Multiple Filebeat Instances on Windows Hosts

B4S71 · September 21, 2018, 5:30am

Hi there,

We currently run a number of Hosts, Exchange-Servers at that.

For Problem identification, we require two kinds of logs: Exchange Servers generate IIS-Logs, which are useful for getting return codes over user & time. These codes are really the default IIS format, and for that reason we believe using the beats-iis module would be the perfect way to go.

However, there is another log which seems quite useful, namely the MessageTracking.log
MessageTracking is basically a CSV. And while the fields are well defined, it might just happen to have (quoted) commas within them, which makes pattern-based filtering a pain, really.
Now Logstash's CSV filter might be able to help me out with that, but then again, that requires me to split those different inputs up into two outputs.

As far as I understand Filebeat does not support multiple outputs (and for a good reason) so the Idea would be to run multiple filebeat instances as a windows service, each of them being responsible for it's dedicated log file.

What I need to understand is how to configure both filebeat instances correctly, in order to have them fully independent from each other.

Suhas_K · September 21, 2018, 6:37am

Hey @B4S71 as of my knowledge we can user multiple instance of filebeat on one single server. I have used multiple filebeats on same machine to push data to one single Logstach instance which has multiple pipelines. Multiple pipelines

As your query is What I need to understand is how to configure both filebeat instances correctly, in order to have them fully independent from each other.

Your both the filebeat.yml should have a proper Logstach output

filebeat.yml will some what look like this

#----------------------------- Logstash output --------------------------------
output.logstash:
  # The Logstash hosts
  hosts: ["localhost:5042"]
#The port number should be mapped with the input of your logstach

abc.conf file

input {
   beats {
      client_inactivity_timeout => 1200
      port => "5042"
   }
}

filter {

}

output{

}

I hope i was able to answer your query.

Thanks

B4S71 · September 21, 2018, 7:24am

Hi @Suhas_K

As for how to connect beats to logstash, as well as running mutliple logstash pipelines, that is no problem at all.

I was much more thinking about the actual beats configuration.

Does it make sense to share parts of the package?
- Example: Would I need two copies of the entire package, or does it make sense to use the same executable, while defining two different beats.yml files and define the services to use different configuration yamls.
are there any default configurations which I would usually leave untouched, but might result in creating issues due to shared resources
- example: The Data/Log Path needs to be adjusted, I am sure of, but are there any other required configurations?
Does setting up two filebeat-services produce any other issues?

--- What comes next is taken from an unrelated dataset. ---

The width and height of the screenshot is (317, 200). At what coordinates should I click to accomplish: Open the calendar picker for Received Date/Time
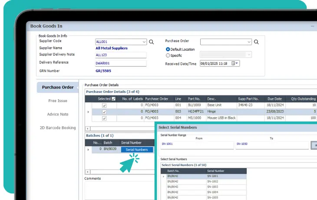[x=233, y=63]
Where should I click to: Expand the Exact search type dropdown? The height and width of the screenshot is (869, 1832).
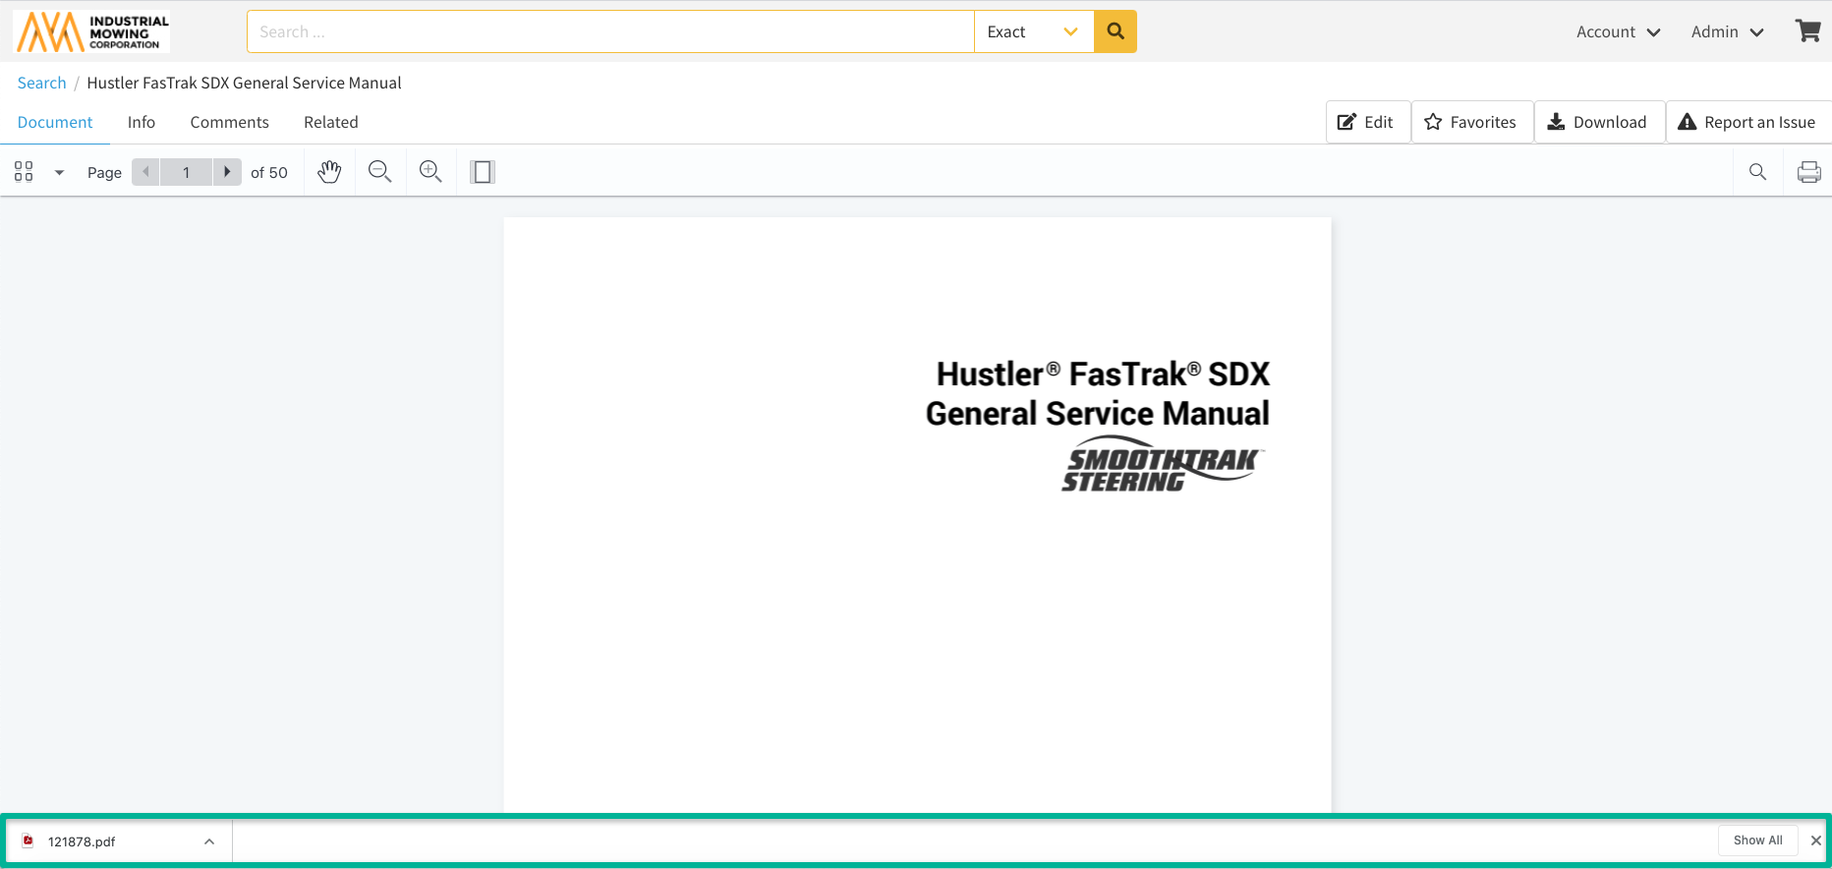point(1033,31)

Thanks for your initial answer, however. I appreciate your help.

Best Regards

Suhas_K · September 21, 2018, 9:08am

Hey @B4S71

Well, sharing the same packages. I haven't tried it yet but in my setup i'm using different packages for all the filebeats.
I think giving individual packages makes more sense. That will help you trouble shoot any problems near future
As you have mentioned that it might result in creating issue due to shared resources for Data/Log path. Initially my concern was same. So ended up creating different packages for all the filebeats.
I'm running multiple filebeats on the same machine for quite a while now didn't face any issues yet.

Thanks

system · October 19, 2018, 9:08am

This topic was automatically closed 28 days after the last reply. New replies are no longer allowed.